During the next weeks Mrs. Peters flourished and became more and more alive. The nursing had to get papers and carbon papers because Mrs. Peters wanted to work.
The old typing machine was not only a beacon in the dementia fog for Mrs. Peters, it became also a day-filling activity. The cost? ONE POUND!
Seeing familiar household tools, which you know so well as you have used them thousands of times, can give you comfort and shelter when you have no idea where you are.
Picking them up distract you, memories coming up as you slowly start to use them. Being busy again, not feeling useless anymore, gives a kind of inner peace and a deep feeling of satisfaction.
You can easily realise this with recognizable tools from the past. Use Google, flea markets, second hands stores, books like “remember the 30,40,50,60 as your source of inspiration.

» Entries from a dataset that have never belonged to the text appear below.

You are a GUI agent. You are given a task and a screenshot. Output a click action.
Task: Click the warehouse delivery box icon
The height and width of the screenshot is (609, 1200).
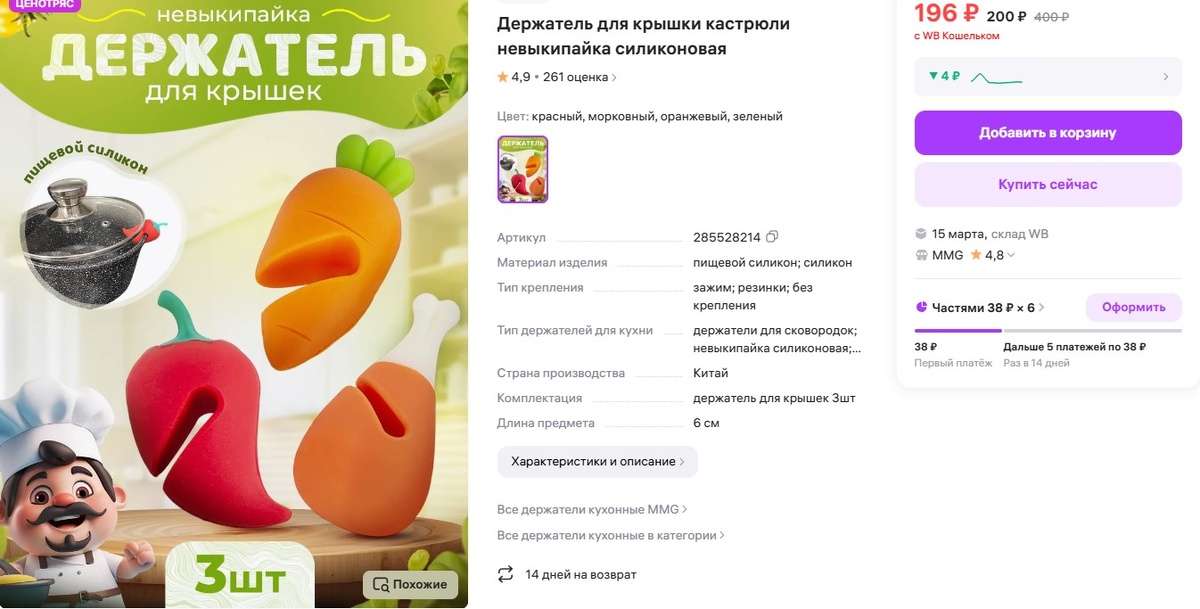point(921,233)
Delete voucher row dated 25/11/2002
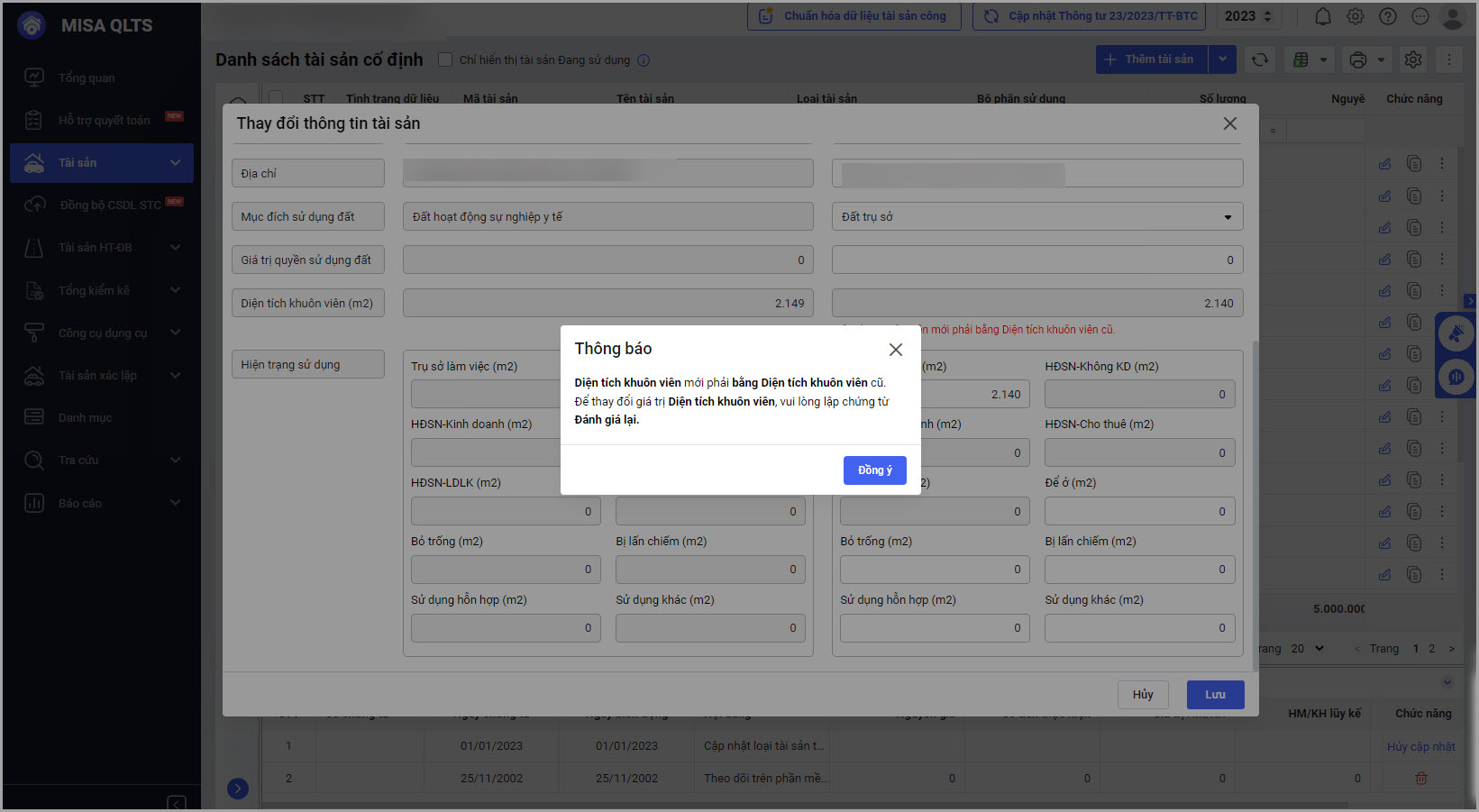The image size is (1479, 812). tap(1421, 778)
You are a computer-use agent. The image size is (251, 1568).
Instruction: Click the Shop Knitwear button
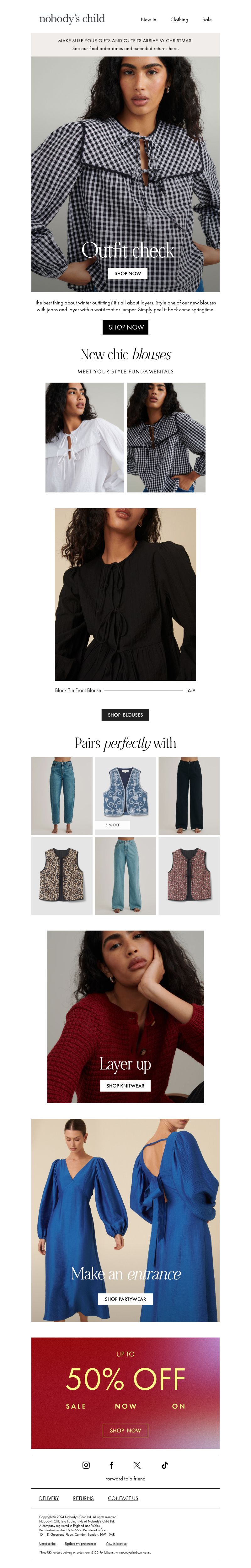coord(125,1085)
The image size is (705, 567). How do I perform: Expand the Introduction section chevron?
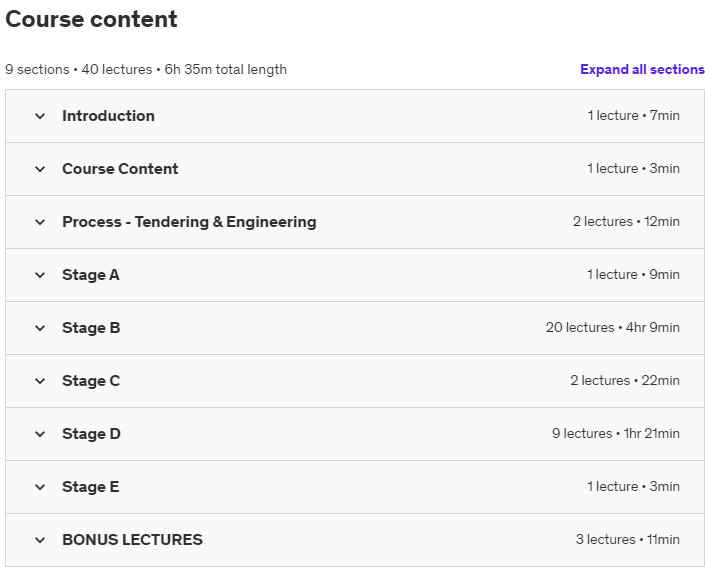click(40, 116)
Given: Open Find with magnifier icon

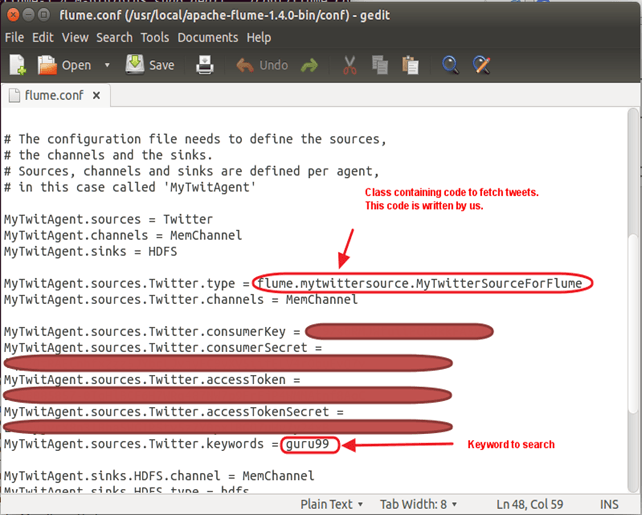Looking at the screenshot, I should point(450,65).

Dusters & hoovers, Shoe shine basket, Needle and thread plus a pile of clothing to repair, Silver & Copper to brush. Think about all the ordinary daily activities which the person with dementia has done in his early years and there a lots of them.
Find the one that connect and brings recognition and an activity in the present time.
Musical skills will not be destroyed by the dementia. If a person has played a music instrument he or she can often still play that instrument.
One: Find out if the person has played an instrument. If so, lay that instrument in the room. Remember recognizable objects are beacons for those who are wandering in the dementia fog.
Two: Don’t ask or push the person to play. Just wait and see what happens.
Incoming mail: Dear Ignar after your lecture I remember that my mother used to play transverse flute. Coming home I looked the flute up and took it along with my next visit.
My mother was sitting in the shared living room; I put the box with the transverse flute on the table by my mother and went away for coffee.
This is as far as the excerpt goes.